[Extracted records]
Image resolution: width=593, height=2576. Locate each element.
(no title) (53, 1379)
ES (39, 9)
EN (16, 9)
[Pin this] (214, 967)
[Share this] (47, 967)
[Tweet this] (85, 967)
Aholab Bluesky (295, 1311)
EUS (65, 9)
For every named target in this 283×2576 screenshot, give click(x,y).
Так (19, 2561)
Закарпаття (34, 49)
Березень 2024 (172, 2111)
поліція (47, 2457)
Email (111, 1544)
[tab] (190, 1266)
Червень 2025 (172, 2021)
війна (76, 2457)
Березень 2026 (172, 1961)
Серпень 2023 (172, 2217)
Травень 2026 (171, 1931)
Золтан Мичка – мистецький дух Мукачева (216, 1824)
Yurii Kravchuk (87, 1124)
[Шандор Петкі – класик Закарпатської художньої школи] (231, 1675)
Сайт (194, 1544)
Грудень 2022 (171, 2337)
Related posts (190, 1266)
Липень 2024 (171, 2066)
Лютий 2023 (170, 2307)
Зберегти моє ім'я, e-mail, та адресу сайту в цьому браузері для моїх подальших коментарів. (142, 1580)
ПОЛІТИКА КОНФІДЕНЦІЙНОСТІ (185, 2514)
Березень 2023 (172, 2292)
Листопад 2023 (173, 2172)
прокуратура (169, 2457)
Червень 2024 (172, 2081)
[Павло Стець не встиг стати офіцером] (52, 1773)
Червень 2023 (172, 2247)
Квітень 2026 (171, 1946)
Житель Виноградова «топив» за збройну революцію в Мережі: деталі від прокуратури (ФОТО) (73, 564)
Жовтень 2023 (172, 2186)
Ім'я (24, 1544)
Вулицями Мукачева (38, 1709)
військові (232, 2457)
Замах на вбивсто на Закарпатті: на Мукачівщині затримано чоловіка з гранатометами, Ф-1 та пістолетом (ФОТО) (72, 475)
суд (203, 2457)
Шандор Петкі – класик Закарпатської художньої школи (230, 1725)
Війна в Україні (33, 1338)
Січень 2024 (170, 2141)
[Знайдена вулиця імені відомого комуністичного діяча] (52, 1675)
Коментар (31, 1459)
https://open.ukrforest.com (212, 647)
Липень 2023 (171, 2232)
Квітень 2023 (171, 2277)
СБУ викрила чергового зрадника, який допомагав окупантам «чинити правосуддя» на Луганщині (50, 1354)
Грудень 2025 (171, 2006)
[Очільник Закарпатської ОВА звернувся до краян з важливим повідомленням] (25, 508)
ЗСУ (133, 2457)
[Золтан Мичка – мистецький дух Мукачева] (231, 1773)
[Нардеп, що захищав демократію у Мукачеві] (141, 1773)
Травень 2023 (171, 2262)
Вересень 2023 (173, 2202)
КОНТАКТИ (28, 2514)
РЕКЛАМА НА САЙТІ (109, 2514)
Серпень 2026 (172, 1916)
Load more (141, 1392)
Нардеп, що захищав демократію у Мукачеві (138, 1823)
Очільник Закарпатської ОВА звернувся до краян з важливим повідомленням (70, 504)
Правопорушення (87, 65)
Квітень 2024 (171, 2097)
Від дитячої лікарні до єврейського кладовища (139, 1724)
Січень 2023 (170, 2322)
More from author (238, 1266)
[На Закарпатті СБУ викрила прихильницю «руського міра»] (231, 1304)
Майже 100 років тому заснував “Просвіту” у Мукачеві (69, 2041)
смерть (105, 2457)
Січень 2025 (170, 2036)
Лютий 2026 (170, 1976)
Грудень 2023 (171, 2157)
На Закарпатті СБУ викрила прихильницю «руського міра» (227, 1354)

### WORK ORDER
Reproduce exactly the stretch of lines that starts at the one containing "Липень 2023 (171, 2232)" and ends with the final line of the data, including both ends and nothing more.

### EXERCISE OUTPUT
Липень 2023 (171, 2232)
Квітень 2023 (171, 2277)
СБУ викрила чергового зрадника, який допомагав окупантам «чинити правосуддя» на Луганщині (50, 1354)
Грудень 2025 (171, 2006)
[Очільник Закарпатської ОВА звернувся до краян з важливим повідомленням] (25, 508)
ЗСУ (133, 2457)
[Золтан Мичка – мистецький дух Мукачева] (231, 1773)
[Нардеп, що захищав демократію у Мукачеві] (141, 1773)
Травень 2023 (171, 2262)
Вересень 2023 (173, 2202)
КОНТАКТИ (28, 2514)
РЕКЛАМА НА САЙТІ (109, 2514)
Серпень 2026 (172, 1916)
Load more (141, 1392)
Нардеп, що захищав демократію у Мукачеві (138, 1823)
Очільник Закарпатської ОВА звернувся до краян з важливим повідомленням (70, 504)
Правопорушення (87, 65)
Квітень 2024 (171, 2097)
Від дитячої лікарні до єврейського кладовища (139, 1724)
Січень 2023 (170, 2322)
More from author (238, 1266)
[На Закарпатті СБУ викрила прихильницю «руського міра»] (231, 1304)
Майже 100 років тому заснував “Просвіту” у Мукачеві (69, 2041)
смерть (105, 2457)
Січень 2025 (170, 2036)
Лютий 2026 (170, 1976)
Грудень 2023 (171, 2157)
На Закарпатті СБУ викрила прихильницю «руського міра» (227, 1354)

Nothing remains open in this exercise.